Evandro Carlos Jardim



A razão de ser da linha

está em cada um de nós


A linha não existe

sem uma direção


seu destino

é sempre o objeto


o objeto é sua razão


A linha não nos engana

como a harmonia que

discernível na forma

se esconde

na construção


do desenho

que somos

existindo com

o mundo

como a eternidade

existe em um segundo.







Carl Sagan visita o túmulo de Holderlin



Os deuses são alegorias do humano

Os humanos caricaturas impotentes dos deuses


Haverá em outro século a consciência que nos livrará deste senso comum sem espaço comum

das grandes cidades, dos deuses, do Deus


E se as ideias que criamos do amor

se revelarem insuficientes para amar a existência?


Amantes tentarão em vão fugir do tempo

em que estão para dissolver os sonhos

no desejo invencível de uma realidade


onde será nítida a proximidade

entre o movimento da espuma e o das explosões solares


entre as estrelas cadentes e os olhos fechados

durante o beijo







O começo



O de 'É isto um homem?'

é a demarcação de um território

imunológico

com validade determinada

pelo tempo de alguns livros

dentro deste


O de 'O homem sem qualidades'

é a evocação de um distanciamento

entre o pensar e o existir

cuja duração elide a miséria objetiva

em nome de uma ontologia


O do 'Cântico dos cânticos'

Converte a imanência em uma metáfora

Entre a terceira frase e a quarta


O de 'Da sebe ao ser'

guarda o som de uma mão

batendo na porta


O de 'The Sick Bag Song'

é a reconstituição de uma partitura

de lágrimas


O do 'Grande Sertão: Veredas'

é um olhar que escutando se arma

em alteridade e fluxosombra







[Poemas do livro inédito A água veio do Sol, disse o breu]



junho, 2021



Marcelo Ariel é poeta e ensaísta.
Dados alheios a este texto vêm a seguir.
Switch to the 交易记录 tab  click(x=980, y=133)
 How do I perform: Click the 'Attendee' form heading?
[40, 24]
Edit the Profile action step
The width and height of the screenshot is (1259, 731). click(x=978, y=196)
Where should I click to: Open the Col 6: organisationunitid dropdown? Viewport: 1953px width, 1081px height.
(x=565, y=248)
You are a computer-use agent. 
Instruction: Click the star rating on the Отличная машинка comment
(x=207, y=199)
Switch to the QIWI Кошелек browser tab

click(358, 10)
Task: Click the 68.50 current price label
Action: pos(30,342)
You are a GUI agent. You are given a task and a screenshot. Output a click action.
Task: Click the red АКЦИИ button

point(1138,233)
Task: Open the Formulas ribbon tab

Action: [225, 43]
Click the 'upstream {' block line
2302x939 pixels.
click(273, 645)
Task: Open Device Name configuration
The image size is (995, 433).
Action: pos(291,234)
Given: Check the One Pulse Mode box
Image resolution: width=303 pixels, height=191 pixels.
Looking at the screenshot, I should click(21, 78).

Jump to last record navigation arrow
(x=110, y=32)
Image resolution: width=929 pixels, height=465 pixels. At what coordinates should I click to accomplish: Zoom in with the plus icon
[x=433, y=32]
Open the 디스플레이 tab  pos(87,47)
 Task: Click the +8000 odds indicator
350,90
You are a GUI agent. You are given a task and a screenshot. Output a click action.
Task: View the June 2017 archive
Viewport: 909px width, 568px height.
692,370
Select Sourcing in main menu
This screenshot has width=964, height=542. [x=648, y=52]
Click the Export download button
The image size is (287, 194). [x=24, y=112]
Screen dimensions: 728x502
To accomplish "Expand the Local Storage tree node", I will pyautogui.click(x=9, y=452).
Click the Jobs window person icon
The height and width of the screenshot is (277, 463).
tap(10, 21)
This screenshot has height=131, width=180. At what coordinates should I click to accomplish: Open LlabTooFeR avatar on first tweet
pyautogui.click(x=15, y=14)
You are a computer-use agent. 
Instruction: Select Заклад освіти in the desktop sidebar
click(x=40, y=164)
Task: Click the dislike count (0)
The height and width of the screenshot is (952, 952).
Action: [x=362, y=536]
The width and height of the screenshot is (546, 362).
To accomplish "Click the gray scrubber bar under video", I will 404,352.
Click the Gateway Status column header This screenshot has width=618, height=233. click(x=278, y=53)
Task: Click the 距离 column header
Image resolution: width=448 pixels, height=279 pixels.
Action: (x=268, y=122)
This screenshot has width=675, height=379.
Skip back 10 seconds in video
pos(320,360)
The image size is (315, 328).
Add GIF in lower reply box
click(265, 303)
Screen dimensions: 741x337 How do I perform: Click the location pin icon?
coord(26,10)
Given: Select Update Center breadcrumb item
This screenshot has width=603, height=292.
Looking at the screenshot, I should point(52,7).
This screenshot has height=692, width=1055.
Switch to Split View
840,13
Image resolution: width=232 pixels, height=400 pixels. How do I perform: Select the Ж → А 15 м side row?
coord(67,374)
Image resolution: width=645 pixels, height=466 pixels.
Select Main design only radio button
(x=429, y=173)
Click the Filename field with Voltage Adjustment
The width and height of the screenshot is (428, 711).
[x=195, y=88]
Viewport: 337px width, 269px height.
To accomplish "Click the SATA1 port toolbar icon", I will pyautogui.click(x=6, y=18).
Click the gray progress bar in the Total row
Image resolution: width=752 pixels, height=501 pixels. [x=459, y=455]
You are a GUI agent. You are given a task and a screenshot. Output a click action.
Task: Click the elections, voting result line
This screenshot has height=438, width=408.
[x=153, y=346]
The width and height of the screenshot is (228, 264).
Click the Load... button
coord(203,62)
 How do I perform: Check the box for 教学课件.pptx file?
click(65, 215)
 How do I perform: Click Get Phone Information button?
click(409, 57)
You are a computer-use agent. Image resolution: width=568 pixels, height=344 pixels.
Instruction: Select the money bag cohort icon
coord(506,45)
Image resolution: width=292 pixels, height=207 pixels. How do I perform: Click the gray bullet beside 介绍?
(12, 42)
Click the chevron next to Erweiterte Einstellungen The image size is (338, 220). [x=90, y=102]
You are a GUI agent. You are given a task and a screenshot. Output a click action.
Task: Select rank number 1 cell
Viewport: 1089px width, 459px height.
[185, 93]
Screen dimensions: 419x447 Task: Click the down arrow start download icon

Autor de Tratado dos Anjos Afogados (Letra Selvagem ), Com o Daimon no Contrafluxo (Patuá), Ou o Silêncio Contínuo — poesia reunida 2007-2019 (Kotter), Nascer é um incêndio ao contrário (Kotter, 2020) e Subir pelo Inferno, descer pelo céu (Kotter, 2021), entre outros. Atuou como ator/roteirista no filme Pássaro Transparente, de Dellani Lima, e gravou o disco de spoken word Contra o nazismo psíquico com o Projeto Scherzo Rajada. Atualmente, coordena cursos de filosofia e escrita em São Paulo e prepara o livro de ensaios A hiperinclusão — processos de cura da ferida colonial e a novela A Vida de Clarice Lispector.